■ What is expected
Pick out every line in the entries below that contains the string "text", and copy each of those lines in full.

Dataset items:
##############################

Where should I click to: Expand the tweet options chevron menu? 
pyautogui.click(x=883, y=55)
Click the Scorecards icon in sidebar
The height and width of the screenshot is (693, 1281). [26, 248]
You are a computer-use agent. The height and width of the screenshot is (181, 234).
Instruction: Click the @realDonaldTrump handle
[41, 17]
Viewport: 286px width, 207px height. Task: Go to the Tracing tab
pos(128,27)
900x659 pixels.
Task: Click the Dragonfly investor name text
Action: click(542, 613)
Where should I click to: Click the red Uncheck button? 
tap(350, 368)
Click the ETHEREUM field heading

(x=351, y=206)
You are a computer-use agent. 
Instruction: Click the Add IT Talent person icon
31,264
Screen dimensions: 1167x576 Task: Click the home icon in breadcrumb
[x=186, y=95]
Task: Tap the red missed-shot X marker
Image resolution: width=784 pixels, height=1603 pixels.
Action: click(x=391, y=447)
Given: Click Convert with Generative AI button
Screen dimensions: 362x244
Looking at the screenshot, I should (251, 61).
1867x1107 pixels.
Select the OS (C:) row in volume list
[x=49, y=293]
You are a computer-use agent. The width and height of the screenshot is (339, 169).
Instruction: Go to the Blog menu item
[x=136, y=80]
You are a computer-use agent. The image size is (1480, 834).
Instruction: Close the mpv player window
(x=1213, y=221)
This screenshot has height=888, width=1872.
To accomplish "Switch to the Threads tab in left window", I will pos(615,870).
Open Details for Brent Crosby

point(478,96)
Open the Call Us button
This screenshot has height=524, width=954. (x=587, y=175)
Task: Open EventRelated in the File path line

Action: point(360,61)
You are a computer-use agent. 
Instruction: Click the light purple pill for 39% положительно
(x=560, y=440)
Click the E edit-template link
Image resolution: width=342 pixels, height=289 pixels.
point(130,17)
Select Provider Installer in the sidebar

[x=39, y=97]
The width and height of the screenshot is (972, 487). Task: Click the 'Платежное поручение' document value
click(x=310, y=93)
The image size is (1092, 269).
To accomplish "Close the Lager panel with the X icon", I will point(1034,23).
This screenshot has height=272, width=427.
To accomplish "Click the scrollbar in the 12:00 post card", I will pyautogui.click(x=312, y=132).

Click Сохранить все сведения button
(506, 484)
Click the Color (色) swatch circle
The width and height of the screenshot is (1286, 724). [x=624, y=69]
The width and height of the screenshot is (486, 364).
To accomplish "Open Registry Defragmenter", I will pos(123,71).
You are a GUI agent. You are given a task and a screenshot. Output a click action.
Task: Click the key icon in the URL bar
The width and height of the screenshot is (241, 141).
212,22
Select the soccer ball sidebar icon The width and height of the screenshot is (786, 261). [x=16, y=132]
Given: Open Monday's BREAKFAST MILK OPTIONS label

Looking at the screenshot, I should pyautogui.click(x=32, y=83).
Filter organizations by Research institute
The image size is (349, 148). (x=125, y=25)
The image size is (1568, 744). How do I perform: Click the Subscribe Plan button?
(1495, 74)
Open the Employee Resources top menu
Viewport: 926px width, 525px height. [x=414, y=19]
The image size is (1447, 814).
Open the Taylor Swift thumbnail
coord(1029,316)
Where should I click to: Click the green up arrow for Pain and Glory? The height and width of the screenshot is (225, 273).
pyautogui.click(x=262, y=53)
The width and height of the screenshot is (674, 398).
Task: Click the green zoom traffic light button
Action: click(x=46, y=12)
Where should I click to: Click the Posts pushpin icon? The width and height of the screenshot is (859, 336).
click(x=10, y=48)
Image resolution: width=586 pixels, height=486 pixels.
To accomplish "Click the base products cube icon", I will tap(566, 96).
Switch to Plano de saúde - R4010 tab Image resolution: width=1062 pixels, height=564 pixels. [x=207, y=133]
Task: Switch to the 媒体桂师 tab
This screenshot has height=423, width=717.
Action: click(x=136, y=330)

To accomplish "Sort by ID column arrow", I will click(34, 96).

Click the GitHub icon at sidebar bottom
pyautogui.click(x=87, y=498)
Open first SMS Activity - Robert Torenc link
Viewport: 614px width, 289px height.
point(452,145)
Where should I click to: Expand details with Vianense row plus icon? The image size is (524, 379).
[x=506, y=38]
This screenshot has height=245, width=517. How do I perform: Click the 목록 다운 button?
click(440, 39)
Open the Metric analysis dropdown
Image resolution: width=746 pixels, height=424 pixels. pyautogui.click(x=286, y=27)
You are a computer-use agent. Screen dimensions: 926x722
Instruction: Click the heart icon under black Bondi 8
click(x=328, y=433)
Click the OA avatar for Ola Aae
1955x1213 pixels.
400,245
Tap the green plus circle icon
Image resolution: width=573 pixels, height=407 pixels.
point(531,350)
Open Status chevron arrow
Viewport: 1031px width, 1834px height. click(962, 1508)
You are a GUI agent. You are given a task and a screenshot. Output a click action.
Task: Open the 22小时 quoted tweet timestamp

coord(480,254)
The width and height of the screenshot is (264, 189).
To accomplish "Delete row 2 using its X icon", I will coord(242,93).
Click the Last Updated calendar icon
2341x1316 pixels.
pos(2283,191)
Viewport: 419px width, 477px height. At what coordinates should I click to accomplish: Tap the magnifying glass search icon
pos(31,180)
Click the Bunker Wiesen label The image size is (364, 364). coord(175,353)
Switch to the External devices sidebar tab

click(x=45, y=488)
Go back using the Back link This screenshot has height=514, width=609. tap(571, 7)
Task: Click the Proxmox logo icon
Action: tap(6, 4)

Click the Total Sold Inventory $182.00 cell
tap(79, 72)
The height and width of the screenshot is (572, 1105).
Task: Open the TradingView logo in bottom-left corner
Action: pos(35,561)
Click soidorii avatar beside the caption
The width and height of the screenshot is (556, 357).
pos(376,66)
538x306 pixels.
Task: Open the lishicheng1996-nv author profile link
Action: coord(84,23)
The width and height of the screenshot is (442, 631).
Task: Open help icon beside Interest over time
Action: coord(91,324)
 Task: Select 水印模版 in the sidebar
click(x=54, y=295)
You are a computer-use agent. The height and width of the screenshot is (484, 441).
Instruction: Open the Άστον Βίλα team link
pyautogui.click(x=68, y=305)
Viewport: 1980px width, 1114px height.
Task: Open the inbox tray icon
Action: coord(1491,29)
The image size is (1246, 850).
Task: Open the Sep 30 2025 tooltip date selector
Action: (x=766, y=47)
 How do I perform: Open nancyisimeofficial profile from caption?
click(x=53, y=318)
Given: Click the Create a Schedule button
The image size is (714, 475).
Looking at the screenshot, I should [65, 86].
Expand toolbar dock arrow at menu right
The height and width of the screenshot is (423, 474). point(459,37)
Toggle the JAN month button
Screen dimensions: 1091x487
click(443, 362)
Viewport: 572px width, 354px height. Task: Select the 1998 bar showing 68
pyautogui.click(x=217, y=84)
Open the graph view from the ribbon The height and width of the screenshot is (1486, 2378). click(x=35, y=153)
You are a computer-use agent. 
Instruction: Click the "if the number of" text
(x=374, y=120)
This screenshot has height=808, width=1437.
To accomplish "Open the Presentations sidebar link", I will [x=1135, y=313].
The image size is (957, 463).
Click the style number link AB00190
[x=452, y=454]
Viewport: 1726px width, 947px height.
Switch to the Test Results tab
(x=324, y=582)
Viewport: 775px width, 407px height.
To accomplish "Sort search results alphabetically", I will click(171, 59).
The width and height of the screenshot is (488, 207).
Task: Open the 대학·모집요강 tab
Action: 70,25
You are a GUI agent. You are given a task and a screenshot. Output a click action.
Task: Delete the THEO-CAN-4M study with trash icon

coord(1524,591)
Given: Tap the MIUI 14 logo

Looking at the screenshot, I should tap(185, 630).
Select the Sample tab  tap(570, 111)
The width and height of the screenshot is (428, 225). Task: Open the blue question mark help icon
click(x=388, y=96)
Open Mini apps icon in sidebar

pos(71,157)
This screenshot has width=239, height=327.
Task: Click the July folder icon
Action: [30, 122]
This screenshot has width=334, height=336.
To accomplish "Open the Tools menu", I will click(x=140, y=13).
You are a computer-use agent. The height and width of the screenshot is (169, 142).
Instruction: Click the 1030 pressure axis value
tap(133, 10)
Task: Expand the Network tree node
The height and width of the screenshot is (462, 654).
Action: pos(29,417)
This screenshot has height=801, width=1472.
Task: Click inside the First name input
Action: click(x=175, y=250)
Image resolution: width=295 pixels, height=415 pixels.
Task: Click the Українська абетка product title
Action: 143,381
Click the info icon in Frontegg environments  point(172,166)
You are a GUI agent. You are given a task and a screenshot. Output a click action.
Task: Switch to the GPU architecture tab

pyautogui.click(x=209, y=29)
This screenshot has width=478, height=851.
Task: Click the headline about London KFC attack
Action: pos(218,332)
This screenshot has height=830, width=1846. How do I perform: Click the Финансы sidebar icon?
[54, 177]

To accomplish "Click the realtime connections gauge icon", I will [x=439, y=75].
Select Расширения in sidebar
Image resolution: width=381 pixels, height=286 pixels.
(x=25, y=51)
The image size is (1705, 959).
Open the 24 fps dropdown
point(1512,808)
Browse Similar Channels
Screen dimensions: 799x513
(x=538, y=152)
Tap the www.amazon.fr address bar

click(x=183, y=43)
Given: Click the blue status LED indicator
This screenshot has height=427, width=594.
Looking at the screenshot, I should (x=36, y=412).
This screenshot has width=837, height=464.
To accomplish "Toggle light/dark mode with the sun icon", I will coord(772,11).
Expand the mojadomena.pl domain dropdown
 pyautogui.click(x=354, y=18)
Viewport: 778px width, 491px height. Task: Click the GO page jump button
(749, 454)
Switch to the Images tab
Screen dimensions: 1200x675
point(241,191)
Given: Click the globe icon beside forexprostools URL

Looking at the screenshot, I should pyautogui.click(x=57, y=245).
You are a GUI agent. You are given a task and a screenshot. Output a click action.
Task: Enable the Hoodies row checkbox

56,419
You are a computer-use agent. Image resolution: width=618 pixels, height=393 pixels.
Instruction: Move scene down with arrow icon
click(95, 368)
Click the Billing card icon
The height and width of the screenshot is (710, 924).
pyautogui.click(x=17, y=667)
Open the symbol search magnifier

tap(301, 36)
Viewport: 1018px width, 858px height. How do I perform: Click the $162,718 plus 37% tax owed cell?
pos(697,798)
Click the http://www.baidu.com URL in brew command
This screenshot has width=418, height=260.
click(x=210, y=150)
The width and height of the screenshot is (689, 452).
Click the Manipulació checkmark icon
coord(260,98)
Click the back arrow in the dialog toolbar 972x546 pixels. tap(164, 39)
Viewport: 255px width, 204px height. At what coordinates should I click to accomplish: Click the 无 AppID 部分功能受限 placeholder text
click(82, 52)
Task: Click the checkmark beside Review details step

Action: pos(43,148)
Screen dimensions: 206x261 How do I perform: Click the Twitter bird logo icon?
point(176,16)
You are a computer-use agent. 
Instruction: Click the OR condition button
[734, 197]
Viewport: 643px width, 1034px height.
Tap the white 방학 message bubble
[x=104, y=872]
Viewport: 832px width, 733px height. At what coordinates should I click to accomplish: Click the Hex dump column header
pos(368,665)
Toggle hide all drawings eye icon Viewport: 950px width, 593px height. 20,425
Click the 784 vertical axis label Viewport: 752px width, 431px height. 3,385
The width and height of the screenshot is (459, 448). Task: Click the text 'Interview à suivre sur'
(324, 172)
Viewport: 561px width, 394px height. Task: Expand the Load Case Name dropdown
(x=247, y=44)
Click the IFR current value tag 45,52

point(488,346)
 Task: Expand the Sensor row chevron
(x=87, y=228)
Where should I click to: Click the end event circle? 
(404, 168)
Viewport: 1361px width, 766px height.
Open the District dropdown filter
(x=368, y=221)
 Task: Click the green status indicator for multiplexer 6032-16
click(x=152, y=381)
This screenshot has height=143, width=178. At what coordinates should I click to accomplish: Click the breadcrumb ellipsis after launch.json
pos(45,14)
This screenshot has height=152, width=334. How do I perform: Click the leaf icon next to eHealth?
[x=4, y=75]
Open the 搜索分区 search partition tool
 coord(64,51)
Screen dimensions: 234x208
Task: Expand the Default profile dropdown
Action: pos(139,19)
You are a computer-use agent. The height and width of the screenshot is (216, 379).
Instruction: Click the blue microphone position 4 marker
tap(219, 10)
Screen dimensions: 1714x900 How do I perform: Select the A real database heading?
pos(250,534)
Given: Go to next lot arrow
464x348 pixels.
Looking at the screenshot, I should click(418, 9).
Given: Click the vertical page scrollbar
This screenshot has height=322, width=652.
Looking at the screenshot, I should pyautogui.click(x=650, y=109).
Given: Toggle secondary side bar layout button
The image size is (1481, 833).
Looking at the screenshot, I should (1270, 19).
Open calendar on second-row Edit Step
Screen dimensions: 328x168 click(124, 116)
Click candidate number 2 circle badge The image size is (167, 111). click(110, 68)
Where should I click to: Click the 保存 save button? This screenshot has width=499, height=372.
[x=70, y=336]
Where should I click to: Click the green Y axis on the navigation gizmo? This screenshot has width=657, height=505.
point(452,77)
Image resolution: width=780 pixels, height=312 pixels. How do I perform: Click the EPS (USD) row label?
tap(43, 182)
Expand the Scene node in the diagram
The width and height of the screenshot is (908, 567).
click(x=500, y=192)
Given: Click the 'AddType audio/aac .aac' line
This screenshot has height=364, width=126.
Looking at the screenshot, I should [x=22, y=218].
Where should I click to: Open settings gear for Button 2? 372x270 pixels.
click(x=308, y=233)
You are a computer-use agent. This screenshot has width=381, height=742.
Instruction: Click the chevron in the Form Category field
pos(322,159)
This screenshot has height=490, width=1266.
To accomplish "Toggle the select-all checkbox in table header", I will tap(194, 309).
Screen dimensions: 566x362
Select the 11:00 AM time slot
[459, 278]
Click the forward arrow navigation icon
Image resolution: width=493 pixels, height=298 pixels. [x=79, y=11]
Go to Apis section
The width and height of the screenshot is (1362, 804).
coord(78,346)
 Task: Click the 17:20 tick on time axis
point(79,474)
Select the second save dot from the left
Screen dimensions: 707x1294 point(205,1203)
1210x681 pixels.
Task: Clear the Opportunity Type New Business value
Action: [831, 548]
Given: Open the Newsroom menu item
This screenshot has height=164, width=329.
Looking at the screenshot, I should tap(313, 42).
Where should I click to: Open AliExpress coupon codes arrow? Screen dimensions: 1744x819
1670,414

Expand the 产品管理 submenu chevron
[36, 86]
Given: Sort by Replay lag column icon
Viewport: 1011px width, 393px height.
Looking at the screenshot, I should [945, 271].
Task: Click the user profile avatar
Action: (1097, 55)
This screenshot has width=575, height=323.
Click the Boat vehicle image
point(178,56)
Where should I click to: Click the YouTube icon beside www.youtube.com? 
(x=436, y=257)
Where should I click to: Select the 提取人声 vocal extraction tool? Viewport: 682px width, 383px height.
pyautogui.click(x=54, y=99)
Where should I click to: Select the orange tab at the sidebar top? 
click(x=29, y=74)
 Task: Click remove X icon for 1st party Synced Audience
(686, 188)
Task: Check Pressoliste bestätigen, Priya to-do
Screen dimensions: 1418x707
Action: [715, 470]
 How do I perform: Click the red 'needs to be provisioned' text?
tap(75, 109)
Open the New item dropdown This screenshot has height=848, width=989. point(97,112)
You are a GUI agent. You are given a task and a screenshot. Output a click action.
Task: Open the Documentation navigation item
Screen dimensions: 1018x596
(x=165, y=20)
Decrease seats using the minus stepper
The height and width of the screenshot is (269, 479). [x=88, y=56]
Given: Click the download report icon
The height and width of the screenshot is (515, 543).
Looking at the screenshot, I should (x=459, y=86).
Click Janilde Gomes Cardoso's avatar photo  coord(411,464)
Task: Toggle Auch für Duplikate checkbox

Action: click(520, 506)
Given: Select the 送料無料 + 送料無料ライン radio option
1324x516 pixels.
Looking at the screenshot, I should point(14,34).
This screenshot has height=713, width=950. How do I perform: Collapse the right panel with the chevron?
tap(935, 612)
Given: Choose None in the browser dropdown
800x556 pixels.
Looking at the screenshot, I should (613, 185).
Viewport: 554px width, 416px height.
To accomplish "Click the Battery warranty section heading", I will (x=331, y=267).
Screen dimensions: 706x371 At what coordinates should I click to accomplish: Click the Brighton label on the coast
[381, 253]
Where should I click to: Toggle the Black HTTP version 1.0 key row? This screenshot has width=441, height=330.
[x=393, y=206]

##############################

■ Exercise output
Task: Click the Dragonfly investor name text
Instruction: Click the "if the number of" text
Viewport: 255px width, 204px height. At what coordinates should I click to accomplish: Click the 无 AppID 部分功能受限 placeholder text
The width and height of the screenshot is (459, 448). Task: Click the text 'Interview à suivre sur'
 How do I perform: Click the red 'needs to be provisioned' text?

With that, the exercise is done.